A repercussão do filme Tropa de Elite, por exemplo, é eloqüente a esse respeito. Antes mesmo de ser lançado, o filme já era best-seller nas bancas de DVDs pirata. Até agora, ninguém sabe exatamente como aconteceu, mas o fato é que o filme já teve seu primeiro teste de popularidade nesse enorme mercado em que, com certeza, está boa parte do consumo de música e cinema dos mais pobres e dos mais jovens.
Nos cinemas, fez uma trajetória de blockbuster americano – levou mais de 2 milhões de espectadores e tornou-se o filme brasileiro mais visto do ano. Na seqüência, a trilha do filme se espalhou pela internet, o capitão Nascimento virou sinônimo de herói, expressões do filme (como "pede para sair") incorporaram-se à linguagem coloquial.
Qualquer que seja a interpretação que se faça a respeito de Tropa de Elite, não se pode escapar da constatação de que há ali alguma coisa que "pegou geral". O problema consiste em desvendar qual é essa coisa.
Nas leituras mais conservadoras, para dizer o mínimo, o filme fez sucesso por que "trata bandido como bandido". A máxima, como é do costume das máximas, pára por aí, numa frase que aparentemente não admite contestação, mas está carregada de ilações — se o "povo" gosta de ver isso na tela, segue-se imediatamente que apoiará qualquer tipo de medida mais violenta e radical que se tome em relação ao tráfico.
Essa leitura, entretanto, ignora de propósito que existe uma função catártica na representação, em qualquer uma. Se o filme provoca uma reação emocional intensa — e Tropa de Elite, nesse sentido, é bastante perturbador —, isso não implica necessariamente que essa emoção se transforme nem em consciência, nem em ação, nem mesmo em algum tipo de conclusão racional, elaborada a respeito do que se está vendo. O perigo é que essa emoção à deriva pode ser capturada, traduzida, transcriada na medida do desejo de cada qual que assim se arrogue o direito ou se sinta no dever de fazê-lo.

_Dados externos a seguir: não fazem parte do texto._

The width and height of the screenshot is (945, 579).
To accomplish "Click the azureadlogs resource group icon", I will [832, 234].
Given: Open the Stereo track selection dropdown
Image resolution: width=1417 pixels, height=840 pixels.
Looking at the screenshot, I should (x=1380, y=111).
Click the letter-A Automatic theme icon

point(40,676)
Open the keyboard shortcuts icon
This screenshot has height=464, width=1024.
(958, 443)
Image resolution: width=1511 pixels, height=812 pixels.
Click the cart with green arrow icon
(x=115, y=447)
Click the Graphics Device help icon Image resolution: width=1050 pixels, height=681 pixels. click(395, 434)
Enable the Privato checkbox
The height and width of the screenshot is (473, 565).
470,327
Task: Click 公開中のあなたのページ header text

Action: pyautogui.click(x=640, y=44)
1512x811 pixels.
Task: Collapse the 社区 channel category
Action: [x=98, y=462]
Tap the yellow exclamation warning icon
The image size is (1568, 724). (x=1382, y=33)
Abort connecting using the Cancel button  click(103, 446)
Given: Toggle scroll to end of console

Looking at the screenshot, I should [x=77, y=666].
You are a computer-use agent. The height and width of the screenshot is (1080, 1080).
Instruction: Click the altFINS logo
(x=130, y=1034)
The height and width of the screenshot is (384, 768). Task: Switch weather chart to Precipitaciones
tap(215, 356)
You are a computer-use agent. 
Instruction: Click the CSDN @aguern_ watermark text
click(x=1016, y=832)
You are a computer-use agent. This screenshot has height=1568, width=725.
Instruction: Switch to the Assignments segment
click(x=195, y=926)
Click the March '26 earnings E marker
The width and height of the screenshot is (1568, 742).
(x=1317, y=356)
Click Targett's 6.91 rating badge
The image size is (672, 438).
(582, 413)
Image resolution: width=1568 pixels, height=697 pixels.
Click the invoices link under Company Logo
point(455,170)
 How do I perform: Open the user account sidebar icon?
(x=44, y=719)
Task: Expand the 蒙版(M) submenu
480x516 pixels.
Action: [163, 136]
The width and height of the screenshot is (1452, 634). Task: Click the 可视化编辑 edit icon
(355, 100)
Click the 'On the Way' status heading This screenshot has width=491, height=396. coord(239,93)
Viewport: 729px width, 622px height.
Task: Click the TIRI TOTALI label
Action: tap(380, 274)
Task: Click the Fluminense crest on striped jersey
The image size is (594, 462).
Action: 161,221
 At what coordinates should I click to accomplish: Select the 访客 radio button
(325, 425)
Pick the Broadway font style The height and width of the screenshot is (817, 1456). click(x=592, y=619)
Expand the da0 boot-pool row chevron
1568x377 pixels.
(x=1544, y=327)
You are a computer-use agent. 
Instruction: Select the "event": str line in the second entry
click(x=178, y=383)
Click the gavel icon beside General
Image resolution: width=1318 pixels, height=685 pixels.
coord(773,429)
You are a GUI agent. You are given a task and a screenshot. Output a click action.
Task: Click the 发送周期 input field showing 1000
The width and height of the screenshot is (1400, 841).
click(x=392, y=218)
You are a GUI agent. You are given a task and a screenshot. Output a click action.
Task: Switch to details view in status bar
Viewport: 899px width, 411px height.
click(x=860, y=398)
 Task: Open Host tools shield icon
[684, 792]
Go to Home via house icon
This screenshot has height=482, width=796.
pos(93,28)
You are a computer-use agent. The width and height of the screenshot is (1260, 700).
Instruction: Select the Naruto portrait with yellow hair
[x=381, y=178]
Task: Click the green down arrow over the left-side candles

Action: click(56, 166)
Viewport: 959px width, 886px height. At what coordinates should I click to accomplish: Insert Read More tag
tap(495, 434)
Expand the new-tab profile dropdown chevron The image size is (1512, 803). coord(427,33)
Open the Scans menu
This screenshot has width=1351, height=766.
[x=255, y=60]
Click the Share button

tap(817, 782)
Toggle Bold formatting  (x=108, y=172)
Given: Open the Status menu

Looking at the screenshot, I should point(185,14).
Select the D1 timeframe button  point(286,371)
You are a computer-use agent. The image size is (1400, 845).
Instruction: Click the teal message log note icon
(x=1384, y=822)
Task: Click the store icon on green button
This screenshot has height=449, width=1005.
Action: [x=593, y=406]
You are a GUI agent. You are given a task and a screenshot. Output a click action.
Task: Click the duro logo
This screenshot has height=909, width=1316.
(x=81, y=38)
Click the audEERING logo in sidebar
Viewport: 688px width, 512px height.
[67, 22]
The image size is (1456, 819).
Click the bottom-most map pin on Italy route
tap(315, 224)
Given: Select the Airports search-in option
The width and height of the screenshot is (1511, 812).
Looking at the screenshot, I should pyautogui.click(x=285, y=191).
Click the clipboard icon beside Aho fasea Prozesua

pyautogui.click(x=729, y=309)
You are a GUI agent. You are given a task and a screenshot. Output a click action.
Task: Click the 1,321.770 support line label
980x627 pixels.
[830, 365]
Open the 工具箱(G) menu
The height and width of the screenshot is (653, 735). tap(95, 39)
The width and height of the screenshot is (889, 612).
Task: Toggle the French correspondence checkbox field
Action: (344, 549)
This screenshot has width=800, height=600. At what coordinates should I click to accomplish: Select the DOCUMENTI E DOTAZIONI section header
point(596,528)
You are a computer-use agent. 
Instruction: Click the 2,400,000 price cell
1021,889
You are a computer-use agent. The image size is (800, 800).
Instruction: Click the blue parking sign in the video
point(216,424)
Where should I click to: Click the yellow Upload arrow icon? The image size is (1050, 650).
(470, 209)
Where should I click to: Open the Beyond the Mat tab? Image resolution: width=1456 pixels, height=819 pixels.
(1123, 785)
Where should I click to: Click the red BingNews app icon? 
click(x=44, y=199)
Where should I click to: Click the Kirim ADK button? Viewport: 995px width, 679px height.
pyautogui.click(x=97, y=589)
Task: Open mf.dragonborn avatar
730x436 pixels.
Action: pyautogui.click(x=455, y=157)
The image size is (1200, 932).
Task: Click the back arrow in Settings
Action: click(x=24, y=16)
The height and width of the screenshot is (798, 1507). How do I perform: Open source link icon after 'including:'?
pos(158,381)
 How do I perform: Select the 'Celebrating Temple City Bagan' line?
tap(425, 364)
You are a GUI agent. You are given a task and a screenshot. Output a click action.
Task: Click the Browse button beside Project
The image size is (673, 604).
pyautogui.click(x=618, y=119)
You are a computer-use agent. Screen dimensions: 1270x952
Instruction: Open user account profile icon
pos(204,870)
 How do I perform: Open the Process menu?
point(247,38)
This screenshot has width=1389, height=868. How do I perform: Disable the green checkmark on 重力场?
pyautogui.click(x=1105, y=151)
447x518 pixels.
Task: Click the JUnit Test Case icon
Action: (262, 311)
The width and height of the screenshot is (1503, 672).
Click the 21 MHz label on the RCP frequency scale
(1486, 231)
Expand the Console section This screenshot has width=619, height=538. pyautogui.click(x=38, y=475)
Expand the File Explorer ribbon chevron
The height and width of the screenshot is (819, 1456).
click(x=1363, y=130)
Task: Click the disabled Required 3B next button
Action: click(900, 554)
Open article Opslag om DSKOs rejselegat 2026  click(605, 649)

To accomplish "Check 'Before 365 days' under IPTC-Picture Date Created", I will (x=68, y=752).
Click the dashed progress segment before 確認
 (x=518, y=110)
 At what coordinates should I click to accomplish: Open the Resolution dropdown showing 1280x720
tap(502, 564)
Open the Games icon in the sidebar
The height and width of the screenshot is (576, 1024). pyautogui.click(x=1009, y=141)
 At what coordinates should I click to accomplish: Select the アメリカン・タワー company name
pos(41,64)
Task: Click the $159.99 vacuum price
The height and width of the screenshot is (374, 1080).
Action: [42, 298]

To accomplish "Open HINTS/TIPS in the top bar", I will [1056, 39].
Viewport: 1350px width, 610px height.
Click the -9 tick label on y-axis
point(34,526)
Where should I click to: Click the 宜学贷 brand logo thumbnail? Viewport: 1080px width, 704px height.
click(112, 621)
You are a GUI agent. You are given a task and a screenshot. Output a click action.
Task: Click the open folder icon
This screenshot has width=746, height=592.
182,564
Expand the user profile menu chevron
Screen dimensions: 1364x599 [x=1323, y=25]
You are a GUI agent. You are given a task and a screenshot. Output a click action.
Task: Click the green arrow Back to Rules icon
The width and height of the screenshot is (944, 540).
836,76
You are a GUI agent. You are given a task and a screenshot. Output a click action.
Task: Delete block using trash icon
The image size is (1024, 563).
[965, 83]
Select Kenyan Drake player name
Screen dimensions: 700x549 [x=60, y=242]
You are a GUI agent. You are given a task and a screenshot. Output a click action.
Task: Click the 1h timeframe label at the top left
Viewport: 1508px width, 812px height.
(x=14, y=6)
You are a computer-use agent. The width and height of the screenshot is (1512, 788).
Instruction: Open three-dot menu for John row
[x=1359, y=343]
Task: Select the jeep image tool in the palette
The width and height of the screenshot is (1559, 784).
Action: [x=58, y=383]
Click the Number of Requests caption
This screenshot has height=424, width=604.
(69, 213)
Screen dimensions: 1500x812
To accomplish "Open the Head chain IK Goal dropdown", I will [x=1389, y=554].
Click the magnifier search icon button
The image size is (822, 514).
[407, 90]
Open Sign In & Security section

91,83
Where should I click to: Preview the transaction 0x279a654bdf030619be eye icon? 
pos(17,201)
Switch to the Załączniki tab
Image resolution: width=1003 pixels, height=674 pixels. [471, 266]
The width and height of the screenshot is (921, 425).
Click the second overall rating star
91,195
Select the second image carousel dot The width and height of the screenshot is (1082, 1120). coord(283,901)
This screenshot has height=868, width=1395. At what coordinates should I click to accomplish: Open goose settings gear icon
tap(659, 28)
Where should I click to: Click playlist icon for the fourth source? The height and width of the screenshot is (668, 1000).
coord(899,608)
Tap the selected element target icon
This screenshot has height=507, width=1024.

E, está claro, isso foi feito, quase à exaustão.
Entre as dezenas de artigos publicados a propósito do filme de José Padilha, o de Bernardo Carvalho, publicado na Folha de S. Paulo (edição de 6 de novembro), foi dos poucos a captar, com argúcia e muito pessimismo, esse movimento: "Um mundo sem reflexão, onde a violência da realidade obriga o sujeito a deixar de pensar para agir, cedendo ao senso comum, ao simplismo e ao pragmatismo cínico, recorrendo ao preconceito e a ações impensadas que antes ele condenava, quando essa mesma realidade ainda não o atingia diretamente e ele podia repetir belas teorias da boca para fora, não é um mundo menos hipócrita (como alguns gostariam), é um mundo pior. ( ... ) É desse mundo (o do fracasso do pensamento) que trata Tropa de Elite: onde só é permitido escapar à violência (e deixar de ser violento) fora da realidade — tudo o que o capitão Nascimento quer, ou diz querer, é sair desse mundo (onde quem pára para pensar morre), para poder cuidar em paz do filho e da família. (...) Com o desbaratamento das idéias, este passa a ser um mundo de polarizações em torno de questões simplistas e indiscutíveis. Não se produz pensamento; tomam-se partidos".
O que pode ser interessante, e talvez aponte para uma perspectiva menos apocalíptica que a de Carvalho, é investigar como se produzem esses "partidos", para tomar distância e poder parar para pensar sem correr o risco de levar uma bala perdida.